GOAL OF THE EXERCISE> Every line in the records below that holds "Given" must be identified and copied.

THE INPUT>
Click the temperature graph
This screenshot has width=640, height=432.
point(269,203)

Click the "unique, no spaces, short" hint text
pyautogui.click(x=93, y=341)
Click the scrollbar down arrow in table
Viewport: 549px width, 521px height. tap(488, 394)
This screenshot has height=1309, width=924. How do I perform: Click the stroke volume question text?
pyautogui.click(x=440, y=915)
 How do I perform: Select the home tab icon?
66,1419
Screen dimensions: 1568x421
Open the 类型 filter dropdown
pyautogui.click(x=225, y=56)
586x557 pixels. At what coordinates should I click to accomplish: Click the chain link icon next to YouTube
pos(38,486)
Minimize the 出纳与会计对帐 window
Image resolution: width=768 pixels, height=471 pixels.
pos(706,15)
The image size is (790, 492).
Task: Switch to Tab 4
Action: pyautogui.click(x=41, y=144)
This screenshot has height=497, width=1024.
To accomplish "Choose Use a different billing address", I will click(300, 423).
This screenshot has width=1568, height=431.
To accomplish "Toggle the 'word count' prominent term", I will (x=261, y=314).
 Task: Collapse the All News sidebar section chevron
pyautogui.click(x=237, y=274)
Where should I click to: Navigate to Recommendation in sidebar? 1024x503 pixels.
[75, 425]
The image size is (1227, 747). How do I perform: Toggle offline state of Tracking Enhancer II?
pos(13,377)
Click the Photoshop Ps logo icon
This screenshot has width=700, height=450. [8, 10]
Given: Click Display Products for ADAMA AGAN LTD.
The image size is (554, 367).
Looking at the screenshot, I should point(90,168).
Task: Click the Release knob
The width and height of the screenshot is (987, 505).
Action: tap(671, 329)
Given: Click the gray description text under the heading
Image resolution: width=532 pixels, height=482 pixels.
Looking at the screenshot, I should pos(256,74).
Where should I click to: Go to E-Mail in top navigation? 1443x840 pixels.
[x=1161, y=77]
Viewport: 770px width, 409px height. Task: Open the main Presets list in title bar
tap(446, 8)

ANSWER BOX>
Given: Click Display Products for ADAMA AGAN LTD.
Given: Click the gray description text under the heading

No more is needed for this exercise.